Arif, işleri ters giden bir adamdır. Evlidir ve çevresi, eşinin akrabalarıyla çevrilidir. İşleri yolunda gitmediğinden, maddi çözümü ancak define avcılığında bulur. Fakat bu durumu öyle bir takıntı haline getirir ki atıldığı macera sonucu kızı ortadan kaybolur, akrabaların ve arkadaşlarının başına türlü işler gelir. Arif’in define takıntısı tüm ailesini derinden etkileyecektir.
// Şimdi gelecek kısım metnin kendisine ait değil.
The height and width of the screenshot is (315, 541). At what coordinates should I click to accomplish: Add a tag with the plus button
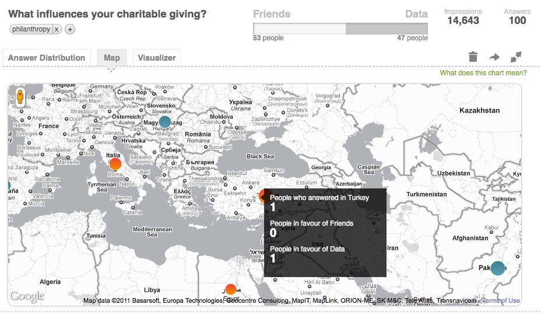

Filmin senaristliğini ve yönetmenliğini Cengiz Mert üstlenirken, başrolde İhsan Dayanç yer alıyor.

Yola Geldik

Kutay ve Yusuf bir benzin istasyonunda çalışan iki arkadaştır. Bir akşam felekten bir gece çalmak isterler ama ceplerinde para olmadığı için benzin istasyonunun kasasında hatırı sayılır bir miktarda parayı alıp, Beyoğlu barlarında yerler! İstasyon sahibi Ethem Bey’in kasadaki para açığını fark etmesi uzun sürmez. Parayı yerine koymak için çare arayan Kutay ve Yusuf bunu beceremeyince kovulurlar. Ama giderken istasyona bırakılan emanet bir aracı da beraberlerinde götürürler! Yolları Osman Nuri ve Selman ile kesişen kafadarlar kendilerini içinden çıkılmaz bir mafya ve rehine kaçırma/alıkoyma macerasının içinde bulurlar!

Daha önce Aşkopat filmine imza atan Haydar Işık’ın yönetmenliğini üstlendiği filmin hikayesi ve senaryosu ise Orhan Aydın’a ait. Bir mafya komedisini beyazperdeye taşıyan güldürünün oyuncu kadrosunda Ozan Dağgez, Serkan Şengül, Ferdi Kurtuldu, senarist Orhan Aydın, Meral Kaplan, Serhat Özcan, Ayça Kuru ve İrfan Aslanhan yer alıyor.

Yolculuk

Yolculuk’un merkezinde muhafazakar bir ailenin çocuğu olarak kimlik karmaşası yaşayan Mehmet yer alıyor. Bir yanda baskıcı babası, diğer yanda ilişkide olduğu şeriatçı gruplar ve Suriye’de süre giden savaş varken Mehmet ilk büyük aşkıyla da tanışıyor. Kim olduğu ve ne istediği sorusunun cevabını bulması ise umduğu kadar kolay olmuyor. Bu arayış onu, bildiği her şeyi yeniden sorgulayacağı bir yolculuğa sürüklüyor. Yolculuk sade hikayesiyle “insan”ı arıyor ve o insanı bu direnişin bir parçası olarak göstermek istiyor. Ve bu hikayede insanlığın gücünü ve önemini vurguluyor. İnsanı arayan Yolculuk’un mottosu da hikayesi kadar sade: İnsanlık bombalardan güçlüdür! Filmin yönetmenliğini Mustafa Kenan Aybastı üstleniyor.